© TF1-LCIJeudi, une adolescente, qui avait volé le chéquier de sa mère, a été mise en examen pour "vol de chéquier et falsification et usages de chèques". Une procédure somme toute banale, sauf que. Pas tant que ça. Les poursuites engagées par le parquet reposent sur une plainte de... la propre mère de la jeune fille.
L'histoire remonte au 22 juin dernier, à Yutz, une petite ville de Moselle. Marion (1), 14 ans, fugue de chez elle avec une copine du collège. Dans son sac, le portefeuille de sa mère. La carte bancaire ne fonctionne plus, le chéquier toujours, forcément. Avec, les deux adolescentes prennent la direction de Marseille. Avec, elles se payent des billets de train, des séances chez le coiffeur, des nuits dans de beaux hôtels de la Cité phocéenne, sans parler des séances de shopping... Avec, les policiers parviennent à les localiser.

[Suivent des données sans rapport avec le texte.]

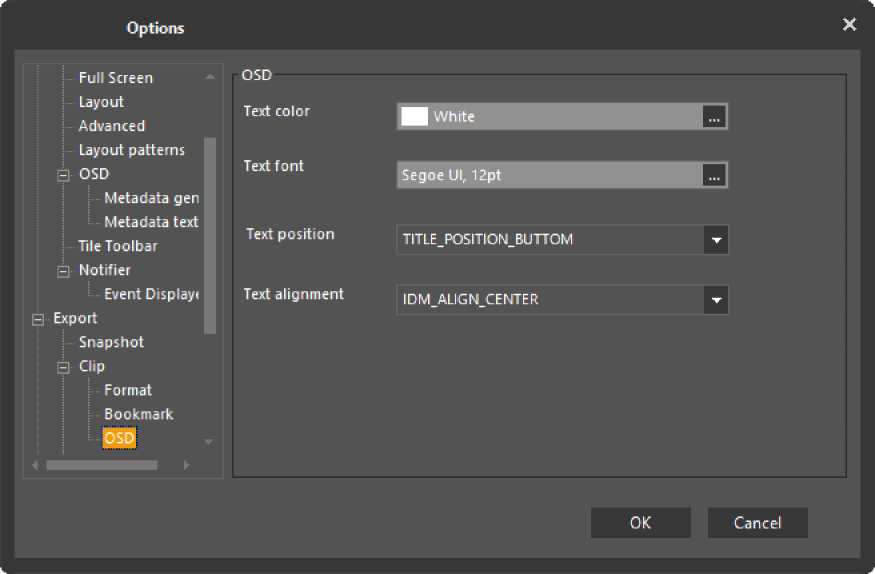Screen dimensions: 875x574
Task: Select Layout patterns in the tree
Action: point(131,150)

L'exception des moyens de paiement
La tournée des grands ducs des deux adolescentes aura duré une semaine environ. Le coût de cette escapade de princesses : plus de 1 700 euros, plus d'un mois de salaire de la mère de Marion, femme de ménage. "La mère de ma cliente a porté plainte sous le coup de la colère, elle était très inquiète, raconte dans le journal Le Monde, l'avocate de la jeune fille, Me Catherine Le Menn-Meyer. Mais en même temps, elle m'a demandé de défendre sa fille."

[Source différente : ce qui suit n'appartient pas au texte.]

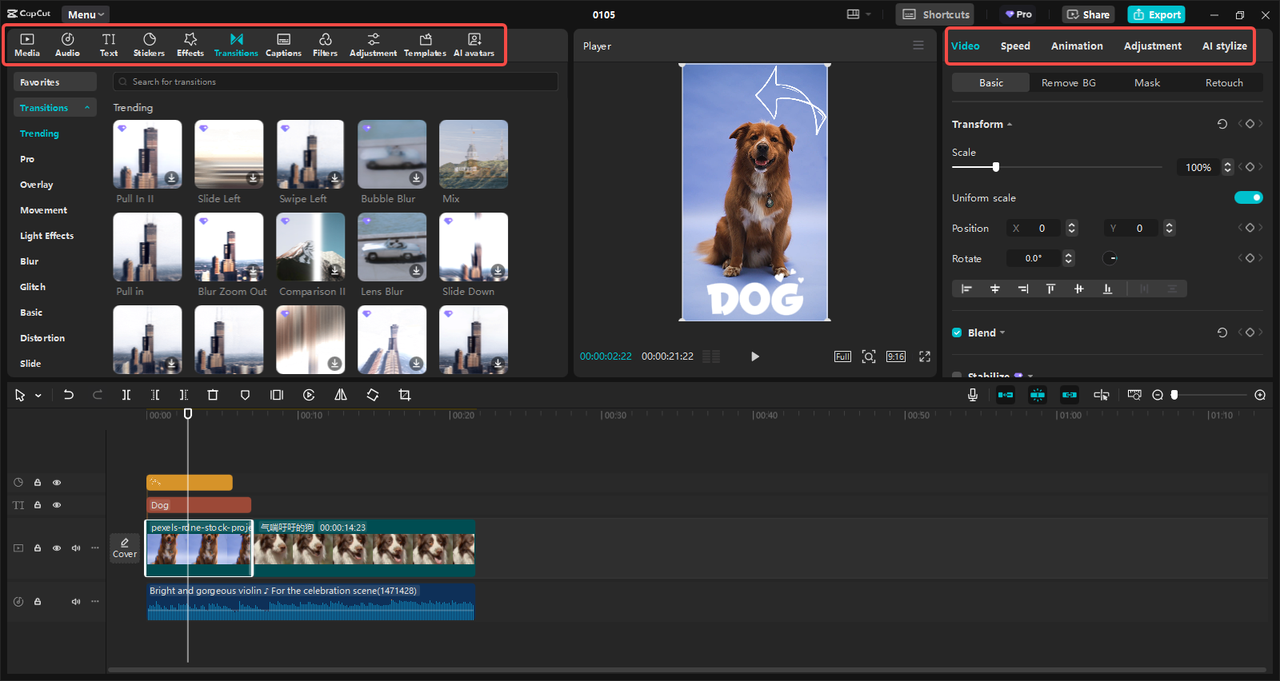Click the Export button
This screenshot has width=1280, height=681.
[1156, 15]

Une telle plainte est rarissime. D'une manière générale, le code pénal prévoit en effet une immunité familiale concernant le vol. Mais la loi du 4 avril 2006 sur les violences conjugales a changé la donne. L'article 311-12 prescrit toujours l'impossibilité de poursuites pénales lors d'un vol commis "au préjudice de son ascendant ou de son descendant" (...) mais précise que ces dispositions ne sont pas applicables lorsque le vol porte sur des objets ou documents indispensables à la vie quotidienne de la victime." Parmi les exemples cités : "les moyens de paiement".
"En ayant volé des chèques à sa mère, l'adolescente rentre dans ce cas de figure", explique-t-on au parquet de Thionville en précisant que le but d'une telle démarche n'est pas de sanctionner la jeune fille ni même d'obtenir des réparations pour la mère mais surtout de lui faire prendre conscience de la gravité de son geste. Marion comparaîtra le mois prochain devant le tribunal pour enfants de Thionville.
(1) Le prénom de la jeune fille, mineure, a été changé.